Rewrite every line of the data below as a numbered list, omitting blank lines and leaving out the pictures.

★ ★ ★ ★ ★

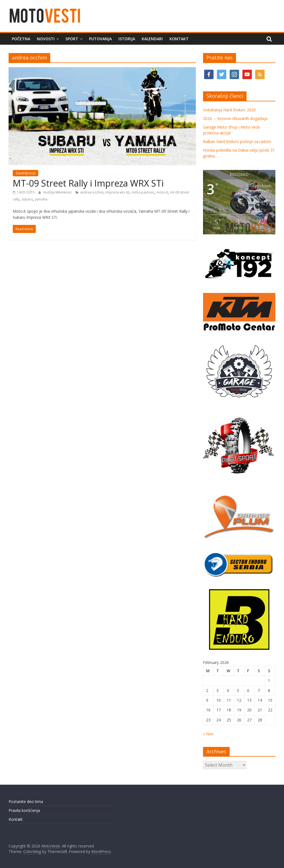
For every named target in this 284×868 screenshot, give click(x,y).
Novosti (46, 39)
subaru (27, 199)
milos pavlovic (143, 192)
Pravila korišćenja (24, 810)
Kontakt (179, 39)
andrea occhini (92, 192)
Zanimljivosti (26, 173)
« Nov (208, 734)
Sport (72, 39)
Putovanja (100, 39)
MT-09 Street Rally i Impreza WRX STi (88, 183)
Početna (21, 39)
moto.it (162, 192)
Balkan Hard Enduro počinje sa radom (237, 142)
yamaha (41, 199)
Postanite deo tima (26, 801)
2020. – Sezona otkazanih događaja (235, 118)
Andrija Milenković (58, 192)
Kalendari (152, 39)
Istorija (127, 39)
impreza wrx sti (117, 192)
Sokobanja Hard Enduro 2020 (229, 110)
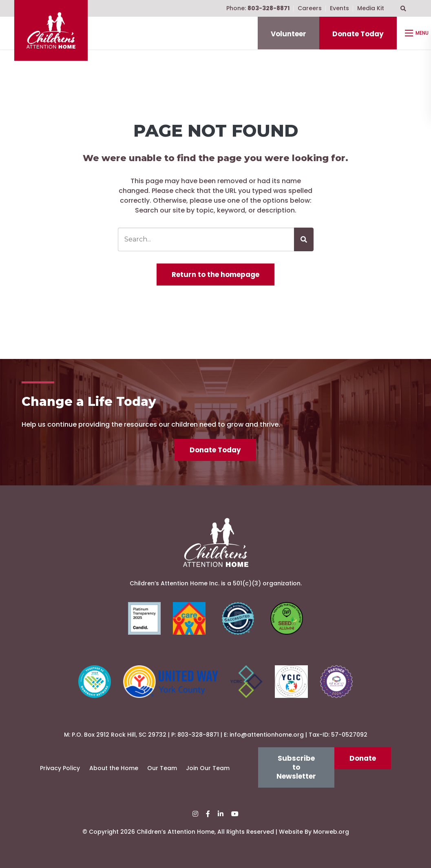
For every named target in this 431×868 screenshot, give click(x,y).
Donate (362, 758)
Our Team (162, 768)
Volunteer (288, 34)
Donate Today (358, 34)
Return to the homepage (215, 275)
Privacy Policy (60, 768)
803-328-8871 (198, 735)
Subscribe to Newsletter (296, 767)
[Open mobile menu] (418, 33)
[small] (195, 814)
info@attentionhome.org (267, 735)
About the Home (114, 768)
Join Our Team (208, 768)
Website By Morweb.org (314, 832)
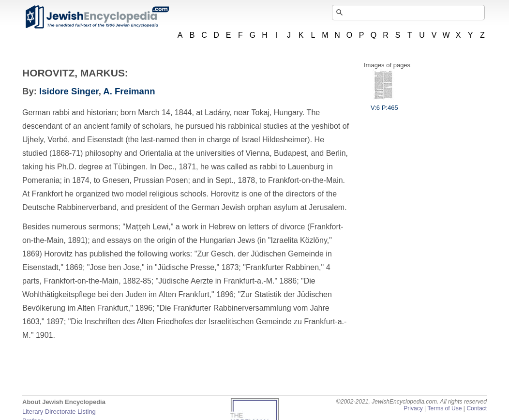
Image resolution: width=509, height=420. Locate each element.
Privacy (413, 408)
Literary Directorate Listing (59, 411)
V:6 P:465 (384, 104)
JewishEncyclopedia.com (97, 17)
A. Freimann (129, 91)
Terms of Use (444, 408)
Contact (477, 408)
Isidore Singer (69, 91)
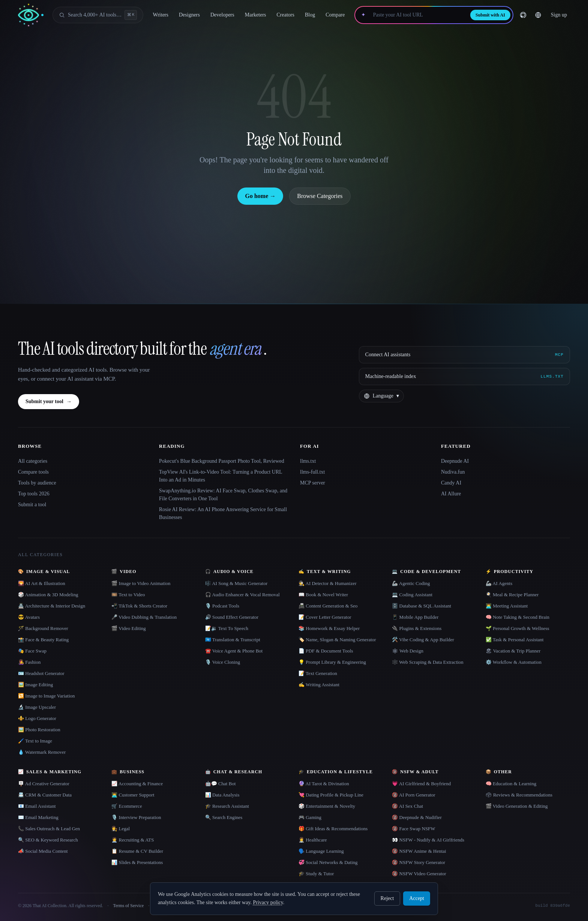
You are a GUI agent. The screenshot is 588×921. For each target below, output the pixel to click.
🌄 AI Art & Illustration (42, 583)
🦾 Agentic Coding (410, 583)
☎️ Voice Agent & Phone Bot (234, 651)
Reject (387, 898)
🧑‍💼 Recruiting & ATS (132, 840)
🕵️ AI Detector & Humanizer (327, 583)
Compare (335, 15)
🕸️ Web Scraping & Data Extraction (428, 662)
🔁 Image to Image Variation (46, 696)
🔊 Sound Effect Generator (231, 617)
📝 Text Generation (318, 673)
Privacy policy (268, 902)
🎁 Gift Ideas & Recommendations (333, 828)
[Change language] (538, 15)
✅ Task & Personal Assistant (515, 639)
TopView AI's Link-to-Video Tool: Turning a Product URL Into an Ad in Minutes (220, 476)
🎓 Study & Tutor (316, 874)
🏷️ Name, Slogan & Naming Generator (337, 639)
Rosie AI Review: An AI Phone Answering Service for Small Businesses (223, 513)
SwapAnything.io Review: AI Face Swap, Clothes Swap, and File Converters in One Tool (223, 495)
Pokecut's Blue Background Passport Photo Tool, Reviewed (222, 461)
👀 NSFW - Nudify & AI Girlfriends (428, 840)
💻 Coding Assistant (412, 594)
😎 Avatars (29, 617)
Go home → (260, 196)
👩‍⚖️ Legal (121, 828)
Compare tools (33, 472)
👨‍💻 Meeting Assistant (507, 606)
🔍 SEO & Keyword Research (48, 840)
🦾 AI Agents (499, 583)
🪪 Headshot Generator (41, 673)
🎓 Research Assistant (227, 806)
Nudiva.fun (453, 472)
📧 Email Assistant (37, 806)
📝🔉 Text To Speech (226, 628)
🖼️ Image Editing (35, 684)
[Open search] (98, 15)
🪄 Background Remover (43, 628)
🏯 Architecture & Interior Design (52, 606)
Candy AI (451, 483)
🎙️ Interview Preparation (136, 817)
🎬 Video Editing (129, 628)
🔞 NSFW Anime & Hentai (419, 851)
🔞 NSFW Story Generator (419, 862)
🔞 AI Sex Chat (407, 806)
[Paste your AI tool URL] (418, 15)
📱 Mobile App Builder (415, 617)
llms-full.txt (313, 472)
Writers (161, 15)
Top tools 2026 (34, 493)
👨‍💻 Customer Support (133, 795)
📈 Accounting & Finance (137, 783)
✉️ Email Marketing (38, 817)
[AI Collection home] (31, 15)
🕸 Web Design (407, 651)
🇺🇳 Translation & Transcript (233, 639)
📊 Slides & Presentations (137, 862)
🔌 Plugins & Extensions (417, 628)
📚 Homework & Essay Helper (329, 628)
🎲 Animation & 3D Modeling (48, 594)
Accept (417, 898)
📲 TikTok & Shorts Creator (139, 606)
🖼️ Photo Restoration (39, 729)
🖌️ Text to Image (35, 741)
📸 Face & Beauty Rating (43, 639)
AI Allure (451, 493)
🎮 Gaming (310, 817)
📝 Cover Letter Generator (325, 617)
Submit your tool (49, 402)
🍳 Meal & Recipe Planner (512, 594)
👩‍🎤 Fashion (29, 662)
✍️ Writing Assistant (319, 684)
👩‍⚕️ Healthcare (313, 840)
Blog (310, 15)
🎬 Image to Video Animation (141, 583)
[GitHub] (523, 15)
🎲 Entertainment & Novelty (327, 806)
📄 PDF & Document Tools (326, 651)
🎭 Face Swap (32, 651)
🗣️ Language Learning (321, 851)
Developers (222, 15)
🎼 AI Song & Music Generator (236, 583)
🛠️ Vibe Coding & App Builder (423, 639)
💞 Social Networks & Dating (328, 862)
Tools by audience (37, 483)
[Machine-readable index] (464, 376)
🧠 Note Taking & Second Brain (517, 617)
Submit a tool (32, 504)
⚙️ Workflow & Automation (513, 662)
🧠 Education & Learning (511, 783)
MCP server (313, 483)
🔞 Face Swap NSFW (413, 828)
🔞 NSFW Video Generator (419, 874)
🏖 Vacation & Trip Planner (513, 651)
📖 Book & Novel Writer (323, 594)
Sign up (559, 15)
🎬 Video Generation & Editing (516, 806)
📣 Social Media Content (43, 851)
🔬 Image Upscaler (37, 707)
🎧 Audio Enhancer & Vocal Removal (242, 594)
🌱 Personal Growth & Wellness (517, 628)
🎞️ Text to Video (128, 594)
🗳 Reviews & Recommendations (519, 795)
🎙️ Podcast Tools (222, 606)
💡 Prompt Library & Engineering (332, 662)
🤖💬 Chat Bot (220, 783)
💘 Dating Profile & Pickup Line (331, 795)
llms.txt (308, 461)
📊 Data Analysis (222, 795)
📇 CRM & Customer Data (45, 795)
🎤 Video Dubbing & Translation (144, 617)
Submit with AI (490, 15)
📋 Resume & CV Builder (137, 851)
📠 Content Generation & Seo (328, 606)
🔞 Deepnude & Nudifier (417, 817)
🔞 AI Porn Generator (413, 795)
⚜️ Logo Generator (37, 718)
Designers (189, 15)
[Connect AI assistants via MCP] (464, 355)
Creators (285, 15)
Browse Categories (319, 196)
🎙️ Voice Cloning (223, 662)
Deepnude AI (455, 461)
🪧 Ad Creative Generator (44, 783)
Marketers (256, 15)
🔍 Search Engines (224, 817)
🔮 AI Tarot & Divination (324, 783)
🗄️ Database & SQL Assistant (421, 606)
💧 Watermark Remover (42, 752)
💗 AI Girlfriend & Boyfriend (421, 783)
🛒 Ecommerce (127, 806)
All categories (33, 461)
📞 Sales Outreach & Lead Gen (49, 828)
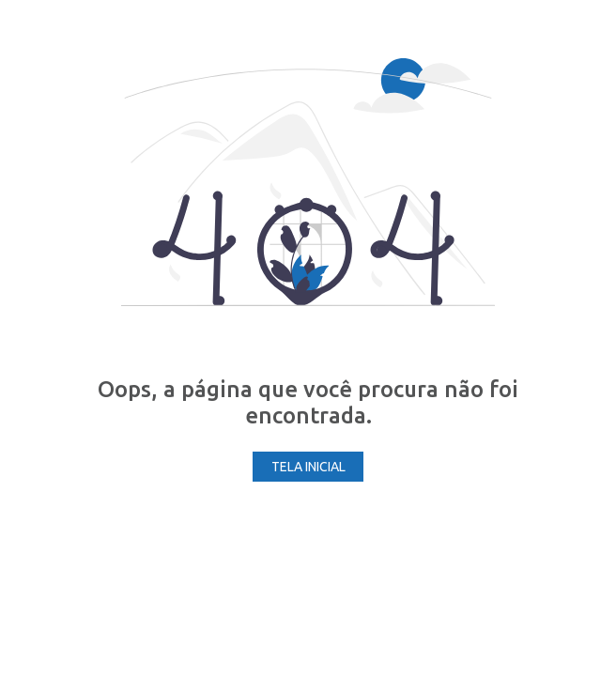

★ ★ ★ ★ ★

## Full solution
1. For every named target in this 284×868 screenshot, give click(x,y).
2. Novosti (46, 39)
3. subaru (27, 199)
4. milos pavlovic (143, 192)
5. Pravila korišćenja (24, 810)
6. Kontakt (179, 39)
7. andrea occhini (92, 192)
8. Zanimljivosti (26, 173)
9. « Nov (208, 734)
10. Sport (72, 39)
11. Putovanja (100, 39)
12. MT-09 Street Rally i Impreza WRX STi (88, 183)
13. Početna (21, 39)
14. moto.it (162, 192)
15. Balkan Hard Enduro počinje sa radom (237, 142)
16. yamaha (41, 199)
17. Postanite deo tima (26, 801)
18. 2020. – Sezona otkazanih događaja (235, 118)
19. Andrija Milenković (58, 192)
20. Kalendari (152, 39)
21. Istorija (127, 39)
22. impreza wrx sti (117, 192)
23. Sokobanja Hard Enduro 2020 (229, 110)
24. For every named target in this 431×868 screenshot, give click(x,y).
25. Donate (362, 758)
26. Our Team (162, 768)
27. Volunteer (288, 34)
28. Donate Today (358, 34)
29. Return to the homepage (215, 275)
30. Privacy Policy (60, 768)
31. 803-328-8871 (198, 735)
32. Subscribe to Newsletter (296, 767)
33. [Open mobile menu] (418, 33)
34. [small] (195, 814)
35. info@attentionhome.org (267, 735)
36. About the Home (114, 768)
37. Join Our Team (208, 768)
38. Website By Morweb.org (314, 832)
39. Image resolution: width=509, height=420. Locate each element.
40. Privacy (413, 408)
41. Literary Directorate Listing (59, 411)
42. V:6 P:465 (384, 104)
43. JewishEncyclopedia.com (97, 17)
44. A. Freimann (129, 91)
45. Terms of Use (444, 408)
46. Contact (477, 408)
47. Isidore Singer (69, 91)
48. You are a GUI agent. The screenshot is 588×921. For each target below, output the pixel to click.
49. 🌄 AI Art & Illustration (42, 583)
50. 🦾 Agentic Coding (410, 583)
51. ☎️ Voice Agent & Phone Bot (234, 651)
52. Reject (387, 898)
53. 🧑‍💼 Recruiting & ATS (132, 840)
54. 🕵️ AI Detector & Humanizer (327, 583)
55. Compare (335, 15)
56. 🕸️ Web Scraping & Data Extraction (428, 662)
57. 🔁 Image to Image Variation (46, 696)
58. 🔊 Sound Effect Generator (231, 617)
59. 📝 Text Generation (318, 673)
60. Privacy policy (268, 902)
61. 🎁 Gift Ideas & Recommendations (333, 828)
62. [Change language] (538, 15)
63. ✅ Task & Personal Assistant (515, 639)
64. TopView AI's Link-to-Video Tool: Turning a Product URL Into an Ad in Minutes (220, 476)
65. 🎓 Study & Tutor (316, 874)
66. 🏷️ Name, Slogan & Naming Generator (337, 639)
67. Rosie AI Review: An AI Phone Answering Service for Small Businesses (223, 513)
68. SwapAnything.io Review: AI Face Swap, Clothes Swap, and File Converters in One Tool (223, 495)
69. Pokecut's Blue Background Passport Photo Tool, Reviewed (222, 461)
70. 👀 NSFW - Nudify & AI Girlfriends (428, 840)
71. 💻 Coding Assistant (412, 594)
72. 😎 Avatars (29, 617)
73. Go home → (260, 196)
74. 👩‍⚖️ Legal (121, 828)
75. Compare tools (33, 472)
76. 👨‍💻 Meeting Assistant (507, 606)
77. 🔍 SEO & Keyword Research (48, 840)
78. 🦾 AI Agents (499, 583)
79. 🪪 Headshot Generator (41, 673)
80. 🎓 Research Assistant (227, 806)
81. Nudiva.fun (453, 472)
82. 📧 Email Assistant (37, 806)
83. 📝🔉 Text To Speech (226, 628)
84. 🖼️ Image Editing (35, 684)
85. [Open search] (98, 15)
86. 🪄 Background Remover (43, 628)
87. 🏯 Architecture & Interior Design (52, 606)
88. Candy AI (451, 483)
89. 🎙️ Interview Preparation (136, 817)
90. 🎬 Video Editing (129, 628)
91. 🔞 NSFW Anime & Hentai (419, 851)
92. 🔞 NSFW Story Generator (419, 862)
93. 🔞 AI Sex Chat (407, 806)
94. [Paste your AI tool URL] (418, 15)
95. 📱 Mobile App Builder (415, 617)
96. llms-full.txt (313, 472)
97. Writers (161, 15)
98. Top tools 2026 (34, 493)
99. 👨‍💻 Customer Support (133, 795)
100. 📈 Accounting & Finance (137, 783)
101. ✉️ Email Marketing (38, 817)
102. [AI Collection home] (31, 15)
103. 🕸 Web Design (407, 651)
104. 🇺🇳 Translation & Transcript (233, 639)
105. 📊 Slides & Presentations (137, 862)
106. 🔌 Plugins & Extensions (417, 628)
107. 📚 Homework & Essay Helper (329, 628)
108. 🎲 Animation & 3D Modeling (48, 594)
109. Accept (417, 898)
110. 📲 TikTok & Shorts Creator (139, 606)
111. 🖼️ Photo Restoration (39, 729)
112. 🖌️ Text to Image (35, 741)
113. 📸 Face & Beauty Rating (43, 639)
114. AI Allure (451, 493)
115. 🎮 Gaming (310, 817)
116. 📝 Cover Letter Generator (325, 617)
117. Submit your tool (49, 402)
118. 🍳 Meal & Recipe Planner (512, 594)
119. 👩‍🎤 Fashion (29, 662)
120. ✍️ Writing Assistant (319, 684)
121. 👩‍⚕️ Healthcare (313, 840)
122. Blog (310, 15)
123. 🎬 Image to Video Animation (141, 583)
124. [GitHub] (523, 15)
125. 🎲 Entertainment & Novelty (327, 806)
126. 📄 PDF & Document Tools (326, 651)
127. 🎭 Face Swap (32, 651)
128. 🗣️ Language Learning (321, 851)
129. Developers (222, 15)
130. 🎼 AI Song & Music Generator (236, 583)
131. 🛠️ Vibe Coding & App Builder (423, 639)
132. 💞 Social Networks & Dating (328, 862)
133. Tools by audience (37, 483)
134. [Machine-readable index] (464, 376)
135. 🧠 Note Taking & Second Brain (517, 617)
136. Submit a tool (32, 504)
137. ⚙️ Workflow & Automation (513, 662)
138. 🧠 Education & Learning (511, 783)
139. MCP server (313, 483)
140. 🔞 Face Swap NSFW (413, 828)
141. 🔞 NSFW Video Generator (419, 874)
142. 🏖 Vacation & Trip Planner (513, 651)
143. 📖 Book & Novel Writer (323, 594)
144. Sign up (559, 15)
145. 🎬 Video Generation & Editing (516, 806)
146. 📣 Social Media Content (43, 851)
147. 🔬 Image Upscaler (37, 707)
148. 🎧 Audio Enhancer & Vocal Removal (242, 594)
149. 🌱 Personal Growth & Wellness (517, 628)
150. 🎞️ Text to Video (128, 594)
151. 🗳 Reviews & Recommendations (519, 795)
152. 🎙️ Podcast Tools (222, 606)
153. 💡 Prompt Library & Engineering (332, 662)
154. 🤖💬 Chat Bot (220, 783)
155. 💘 Dating Profile & Pickup Line (331, 795)
156. llms.txt (308, 461)
157. 📊 Data Analysis (222, 795)
158. 📇 CRM & Customer Data (45, 795)
159. 🎤 Video Dubbing & Translation (144, 617)
160. Submit with AI (490, 15)
161. 📋 Resume & CV Builder (137, 851)
162. 📠 Content Generation & Seo (328, 606)
163. 🔞 Deepnude & Nudifier (417, 817)
164. 🔞 AI Porn Generator (413, 795)
165. ⚜️ Logo Generator (37, 718)
166. Designers (189, 15)
167. [Connect AI assistants via MCP] (464, 355)
168. Creators (285, 15)
169. Browse Categories (319, 196)
170. 🎙️ Voice Cloning (223, 662)
171. Deepnude AI (455, 461)
172. 🪧 Ad Creative Generator (44, 783)
173. Marketers (256, 15)
174. 🔍 Search Engines (224, 817)
175. 🔮 AI Tarot & Divination (324, 783)
176. 🗄️ Database & SQL Assistant (421, 606)
177. 💧 Watermark Remover (42, 752)
178. 💗 AI Girlfriend & Boyfriend (421, 783)
179. 🛒 Ecommerce (127, 806)
180. All categories (33, 461)
181. 📞 Sales Outreach & Lead Gen (49, 828)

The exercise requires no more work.